(PASSAGE TO READ begins)

You have to check beforehand the type of work you will do. It is not always very clear in the description, so you must clarify this with the host over the phone before committing. Obviously working in a farm requires putting your hands in mud, etc. I know that sounds obvious but we heard a couple of tales of WWOOFers who did not know that, or just did not want to help much. It can be physically tiring to do farm work for several hours a day. For us it was fine because we are not the sort of people who can sit the whole day doing nothing on the beach.
The organisation of the day depended upon the host. On our first WWOOFing, we worked 5 out of the 7 days. The host gave us each day a basket for breakfast and we were starting work at 8am, until 12pm. Then we had lunch, free time afterwards until 6pm where we were required to work again for 1 hour. But in another location, they asked us to do 6 days, but only 4 hours a day in the morning.
At the end of the day we really enjoyed the activities and we were not focused on the number of hours.
Sometimes you are not the only WWOOFer, there may be other people from totally different backgrounds than you. Many people are happy about this, as we are, but perhaps others are not. We found that it was nicer to work with other WWOOFers as it gives opportunity to share more experience.
Meals are a good opportunity to be together too. During our WWOOFing in Brittany in 2021, we were preparing lunch together, and the afternoon was free to play board games, discuss, visit, etc.
The profile of the other WWOOFers was diverse, but with many choosing a break in their career or have anti-globalization views. One young lady was living in a van and wanted to help people while getting different experiences. Another one worked previously in a charity and had just resigned. A young couple of students came and while one was finishing her study, the other one had decided to stop his IT cursus.
Our third WWOOFing was in Vendée, on the west coast of France. The host told us that they did not know if they were going to stay. One of the buildings was an old orangery, the garden was left wild; apparently the owners had a theory that they did not want to disturb plants. Only 5% of the area had some garden crops on mounds but for the rest, vegetables were growing amongst weeds and taller bushes. The host was fond of nettles and we needed to remove brambles that could prevent them to grow. They were nesting crows, had multiple rescue cats and dogs.
Near Bourges, in the centre of France, we stayed in a big mansion, really well maintained, mostly dedicated to growing flowers and trees.
Our last WWOOFing was in Normandy. A large renovated farm buildings was occupied by a biology teacher with 4 hectares of land. Beside his work as a teacher, he was growing plants for his own use based on a permaculture system and was also building himself small appartments in the farm to be able to host African refugees. We did some veg picking and jam with him.
In many cases the host is not very well-off, therefore it is possible that the accommodations they offer may be a bit challenging. When you arrive onsite things most often are different from what you expect. You also meet very different people, both the hosts and the other WWOOFers. There is a wide social mix. The key word is adaptability.
You have to work obviously, so you don't have 100% free time. It is better to be in good physical shape (but nothing exceptional is required). As the lodging and the food are included, this makes very cheap "holidays" and you have plenty of opportunities to visit around.
If you are interested in all organic farming or permaculture, I would definitely recommend the WWOOF adventure. It is a very unusual experience, so you get to tell good stories. We have no project at the moment, but we'll definitely consider doing it again in the future.

(PASSAGE TO READ ends)
(DATA EXCERPTS begins)

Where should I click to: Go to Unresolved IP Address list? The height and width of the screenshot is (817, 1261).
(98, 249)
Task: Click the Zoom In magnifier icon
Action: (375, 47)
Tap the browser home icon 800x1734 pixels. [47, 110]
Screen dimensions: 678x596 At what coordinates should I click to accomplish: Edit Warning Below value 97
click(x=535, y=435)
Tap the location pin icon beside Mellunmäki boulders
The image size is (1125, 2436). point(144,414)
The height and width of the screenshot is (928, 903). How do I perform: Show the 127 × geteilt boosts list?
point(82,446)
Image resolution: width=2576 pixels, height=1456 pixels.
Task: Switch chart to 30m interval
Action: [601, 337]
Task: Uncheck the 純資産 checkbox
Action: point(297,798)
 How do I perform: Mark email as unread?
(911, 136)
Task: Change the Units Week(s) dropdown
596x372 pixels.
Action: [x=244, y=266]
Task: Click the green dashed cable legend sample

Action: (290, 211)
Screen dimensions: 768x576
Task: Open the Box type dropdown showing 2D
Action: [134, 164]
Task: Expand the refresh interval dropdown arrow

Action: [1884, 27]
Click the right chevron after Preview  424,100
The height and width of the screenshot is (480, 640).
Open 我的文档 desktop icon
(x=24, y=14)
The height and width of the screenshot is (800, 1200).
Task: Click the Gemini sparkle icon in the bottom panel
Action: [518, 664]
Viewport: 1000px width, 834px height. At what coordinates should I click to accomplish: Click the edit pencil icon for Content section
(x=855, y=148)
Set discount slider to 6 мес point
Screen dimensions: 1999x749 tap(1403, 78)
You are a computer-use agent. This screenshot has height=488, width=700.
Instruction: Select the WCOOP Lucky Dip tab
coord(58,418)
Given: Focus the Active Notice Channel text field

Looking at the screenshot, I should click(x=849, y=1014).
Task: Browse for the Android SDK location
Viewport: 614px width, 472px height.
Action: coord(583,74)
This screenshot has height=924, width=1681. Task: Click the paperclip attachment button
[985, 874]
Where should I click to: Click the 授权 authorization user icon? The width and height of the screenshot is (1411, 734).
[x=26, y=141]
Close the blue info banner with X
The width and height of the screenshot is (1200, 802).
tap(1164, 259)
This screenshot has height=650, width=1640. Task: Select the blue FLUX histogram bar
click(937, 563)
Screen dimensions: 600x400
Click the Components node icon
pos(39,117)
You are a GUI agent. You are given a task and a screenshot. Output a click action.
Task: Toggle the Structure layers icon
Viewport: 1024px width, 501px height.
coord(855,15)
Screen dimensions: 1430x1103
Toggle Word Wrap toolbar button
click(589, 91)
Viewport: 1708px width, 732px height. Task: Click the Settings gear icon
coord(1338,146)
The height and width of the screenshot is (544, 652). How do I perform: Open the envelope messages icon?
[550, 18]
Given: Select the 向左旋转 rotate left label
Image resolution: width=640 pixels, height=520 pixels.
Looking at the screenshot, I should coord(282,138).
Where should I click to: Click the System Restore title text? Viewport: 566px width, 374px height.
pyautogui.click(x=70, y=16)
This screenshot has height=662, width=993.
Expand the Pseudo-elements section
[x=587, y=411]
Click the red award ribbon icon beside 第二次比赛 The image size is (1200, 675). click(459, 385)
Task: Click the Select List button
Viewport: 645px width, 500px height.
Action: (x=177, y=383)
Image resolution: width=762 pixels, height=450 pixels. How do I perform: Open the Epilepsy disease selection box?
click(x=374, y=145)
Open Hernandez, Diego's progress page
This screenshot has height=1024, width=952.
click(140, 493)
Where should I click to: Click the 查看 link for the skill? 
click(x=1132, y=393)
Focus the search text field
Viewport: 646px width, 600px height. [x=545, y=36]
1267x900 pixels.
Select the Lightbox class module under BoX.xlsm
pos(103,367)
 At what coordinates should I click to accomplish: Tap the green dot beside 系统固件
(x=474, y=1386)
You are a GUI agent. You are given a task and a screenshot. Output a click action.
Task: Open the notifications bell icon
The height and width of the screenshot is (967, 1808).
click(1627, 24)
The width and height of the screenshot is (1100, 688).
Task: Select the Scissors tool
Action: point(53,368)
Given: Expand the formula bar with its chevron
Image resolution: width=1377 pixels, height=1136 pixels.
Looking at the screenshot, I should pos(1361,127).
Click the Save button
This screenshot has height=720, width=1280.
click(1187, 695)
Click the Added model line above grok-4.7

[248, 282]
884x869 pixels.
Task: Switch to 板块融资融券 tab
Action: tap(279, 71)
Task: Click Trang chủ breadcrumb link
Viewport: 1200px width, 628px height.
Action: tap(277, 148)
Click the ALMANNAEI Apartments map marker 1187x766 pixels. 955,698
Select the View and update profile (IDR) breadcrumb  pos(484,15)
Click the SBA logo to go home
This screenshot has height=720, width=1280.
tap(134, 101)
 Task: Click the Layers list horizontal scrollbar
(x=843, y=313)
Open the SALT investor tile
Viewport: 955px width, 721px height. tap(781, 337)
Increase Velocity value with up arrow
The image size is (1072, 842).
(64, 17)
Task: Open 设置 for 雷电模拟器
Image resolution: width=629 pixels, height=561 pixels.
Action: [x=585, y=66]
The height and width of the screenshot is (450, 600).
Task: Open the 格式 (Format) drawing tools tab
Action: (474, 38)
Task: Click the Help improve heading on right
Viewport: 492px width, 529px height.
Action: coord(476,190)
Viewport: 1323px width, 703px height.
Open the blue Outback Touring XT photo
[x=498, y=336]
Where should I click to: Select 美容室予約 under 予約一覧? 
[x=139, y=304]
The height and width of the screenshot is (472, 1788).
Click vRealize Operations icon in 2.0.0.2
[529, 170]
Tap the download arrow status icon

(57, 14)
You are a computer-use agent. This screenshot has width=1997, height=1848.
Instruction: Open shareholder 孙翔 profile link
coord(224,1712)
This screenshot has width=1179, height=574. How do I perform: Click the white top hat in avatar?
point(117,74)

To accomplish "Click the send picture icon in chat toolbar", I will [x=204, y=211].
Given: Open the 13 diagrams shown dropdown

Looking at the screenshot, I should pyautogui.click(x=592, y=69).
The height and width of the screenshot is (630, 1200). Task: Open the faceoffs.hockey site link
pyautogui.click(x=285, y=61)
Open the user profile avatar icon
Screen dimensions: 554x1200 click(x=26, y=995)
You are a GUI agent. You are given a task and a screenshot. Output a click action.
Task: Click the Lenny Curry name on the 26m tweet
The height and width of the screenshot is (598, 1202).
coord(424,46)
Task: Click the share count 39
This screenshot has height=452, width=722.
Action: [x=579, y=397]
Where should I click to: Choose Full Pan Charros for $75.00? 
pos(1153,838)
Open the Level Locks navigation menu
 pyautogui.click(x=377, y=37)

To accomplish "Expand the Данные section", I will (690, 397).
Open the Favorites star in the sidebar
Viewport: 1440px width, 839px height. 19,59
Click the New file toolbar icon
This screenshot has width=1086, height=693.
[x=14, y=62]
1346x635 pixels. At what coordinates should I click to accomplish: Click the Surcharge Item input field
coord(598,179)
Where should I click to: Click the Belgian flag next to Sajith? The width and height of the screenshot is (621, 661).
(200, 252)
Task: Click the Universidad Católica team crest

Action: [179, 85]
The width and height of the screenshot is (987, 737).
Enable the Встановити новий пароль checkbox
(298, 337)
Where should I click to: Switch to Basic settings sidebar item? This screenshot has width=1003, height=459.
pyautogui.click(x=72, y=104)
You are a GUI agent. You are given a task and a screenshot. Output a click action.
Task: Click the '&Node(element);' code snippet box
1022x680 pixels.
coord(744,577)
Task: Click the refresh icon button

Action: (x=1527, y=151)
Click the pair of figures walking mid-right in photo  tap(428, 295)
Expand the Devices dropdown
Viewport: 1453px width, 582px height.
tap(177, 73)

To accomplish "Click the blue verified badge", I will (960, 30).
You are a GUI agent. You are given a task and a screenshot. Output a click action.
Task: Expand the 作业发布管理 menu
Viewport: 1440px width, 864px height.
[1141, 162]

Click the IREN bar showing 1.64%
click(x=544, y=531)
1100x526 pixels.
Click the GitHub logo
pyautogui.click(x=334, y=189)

(DATA EXCERPTS ends)

* _INSTRUCTIONS TO FOLLOW_
Please rewrite the WWOOFing account starting with "You have to work" and going on through "to visit around.", putting "accommodation" in place of "lodging". Work from the WWOOFing account alone, not from the rows.

* _ANSWER TO THIS TASK_
You have to work obviously, so you don't have 100% free time. It is better to be in good physical shape (but nothing exceptional is required). As the accommodation and the food are included, this makes very cheap "holidays" and you have plenty of opportunities to visit around.